#### Task directions
Reproduce without any pictures the lines from the one that contains "You are a computer-use" through the end of the records, exactly as written.

#### Material shown
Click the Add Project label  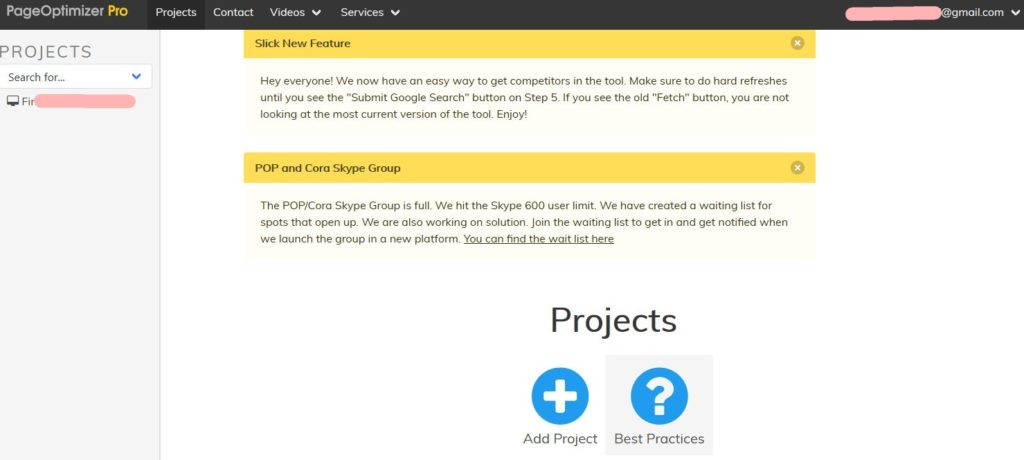560,439
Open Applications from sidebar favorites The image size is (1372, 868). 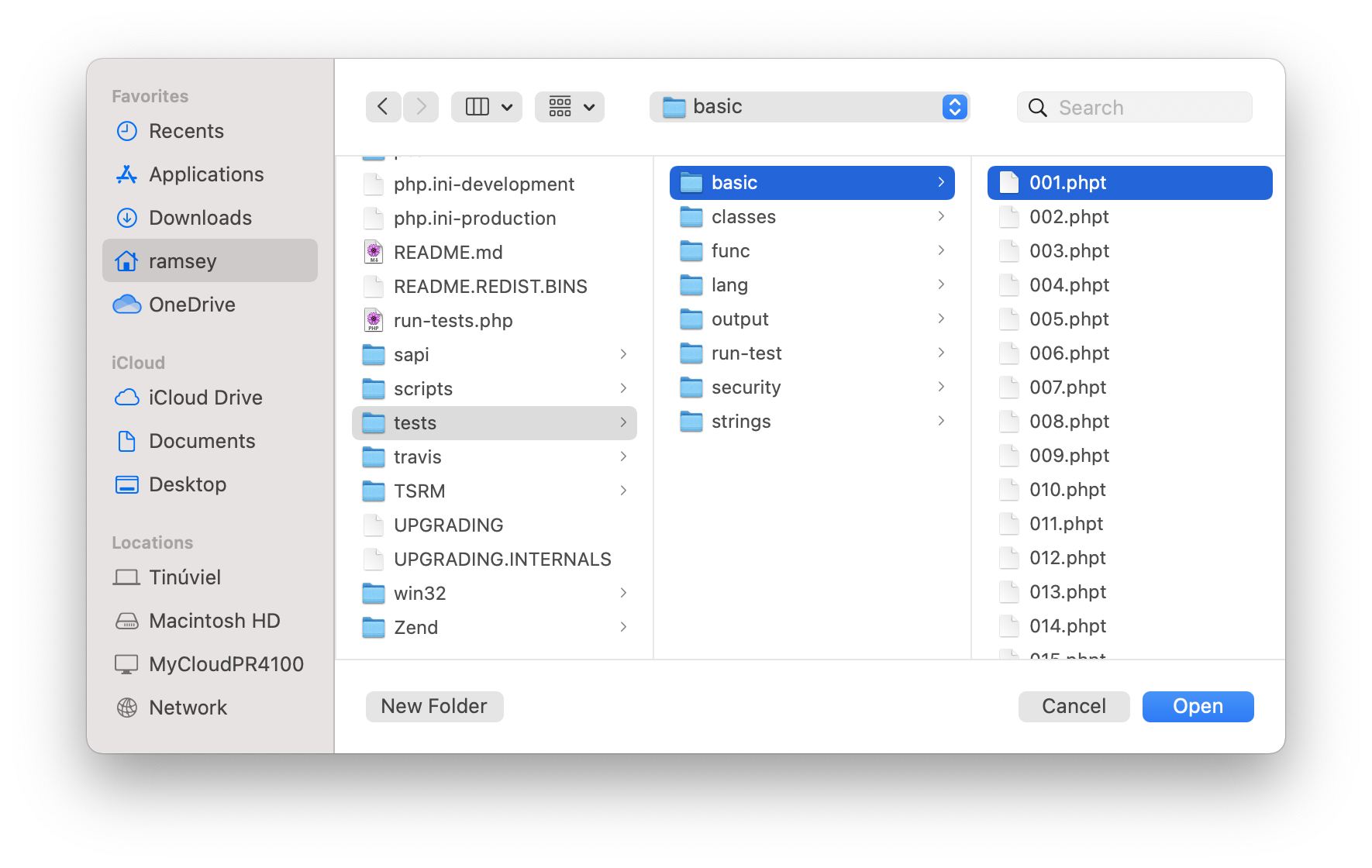point(205,174)
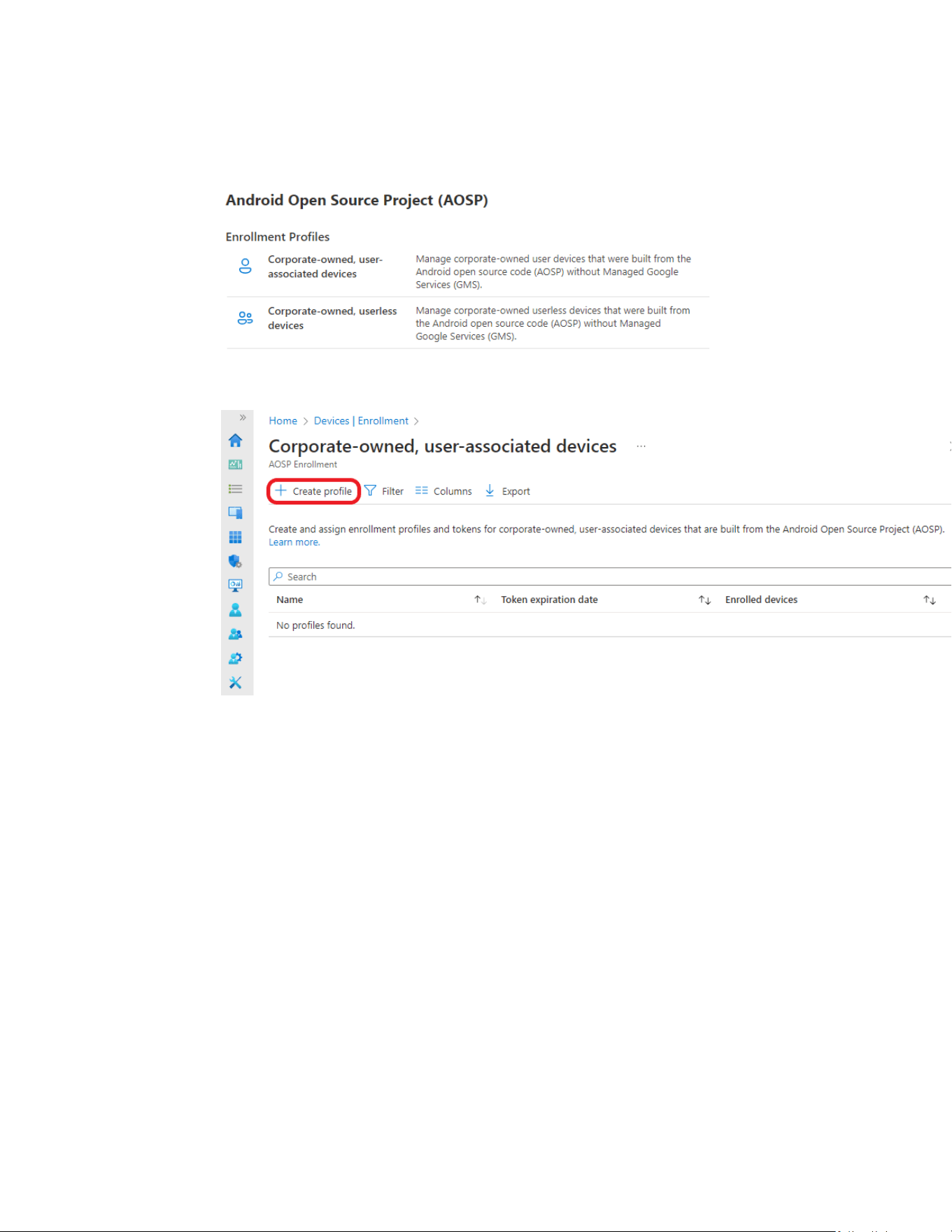This screenshot has width=952, height=1232.
Task: Open the Home icon in the sidebar
Action: point(235,440)
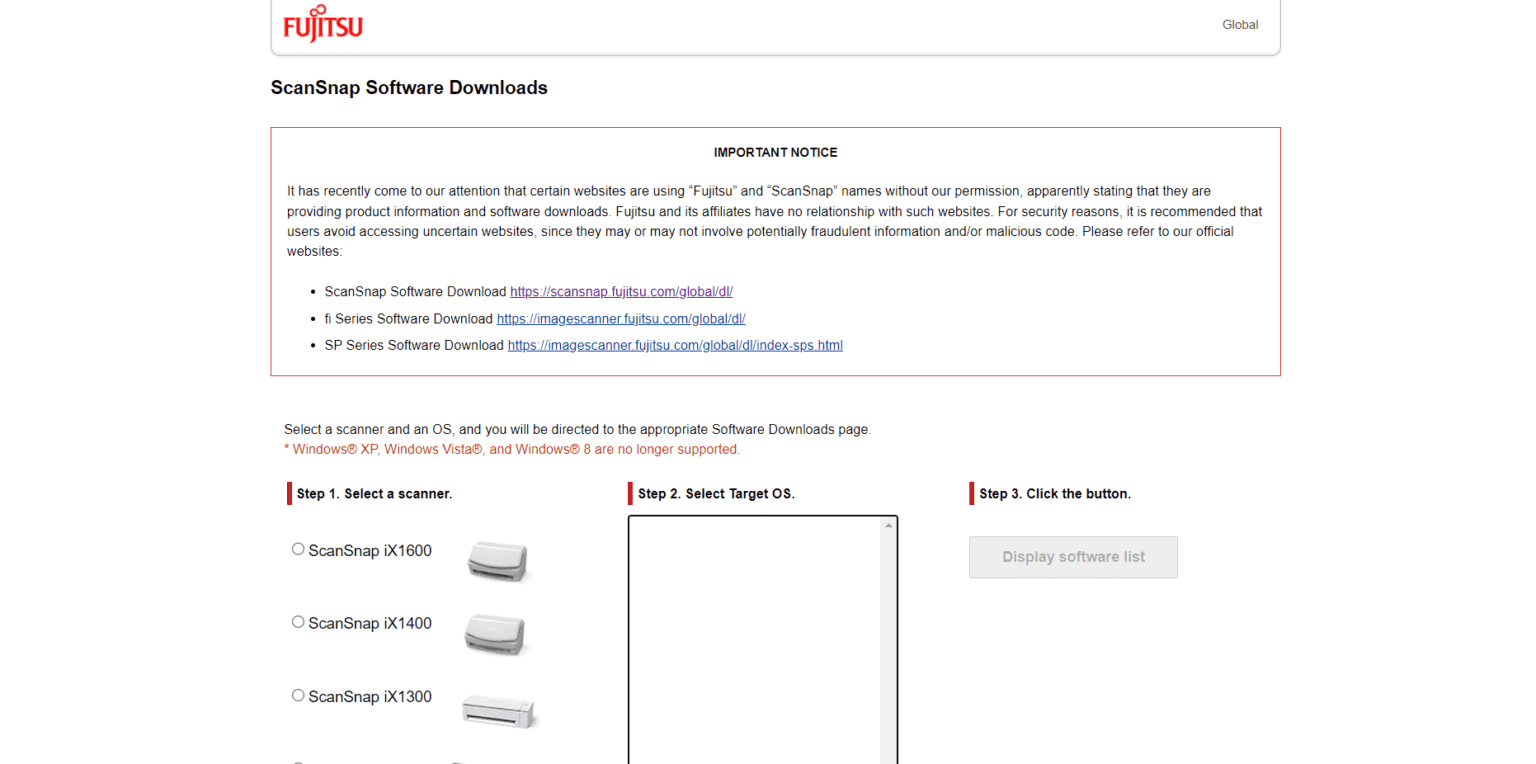Click the Target OS list scrollbar track
Viewport: 1536px width, 764px height.
(x=888, y=650)
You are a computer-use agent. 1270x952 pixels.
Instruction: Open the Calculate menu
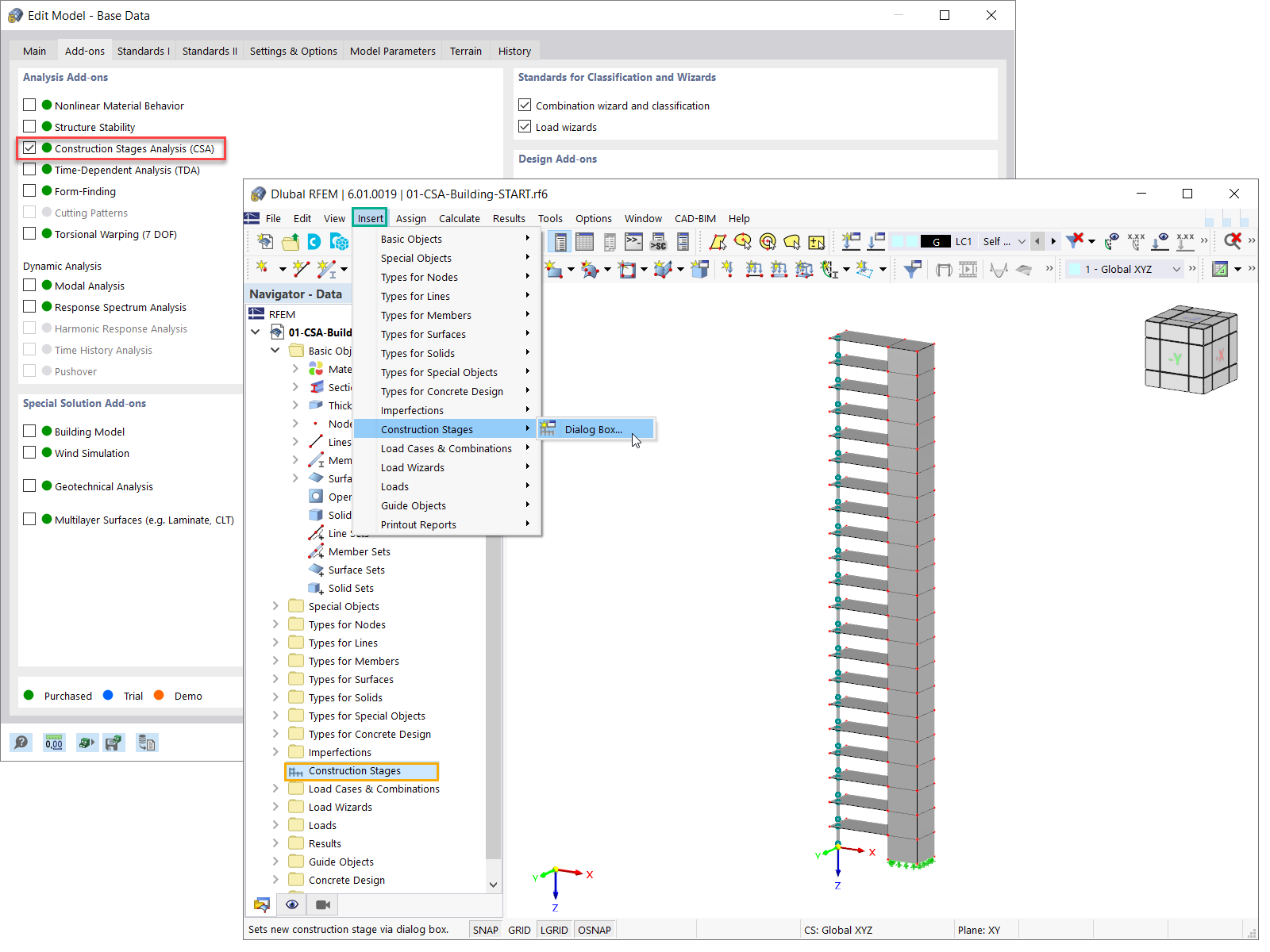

#### Solution
You are a computer-use agent. 1270x952 pixels.
Instruction: Open the Calculate menu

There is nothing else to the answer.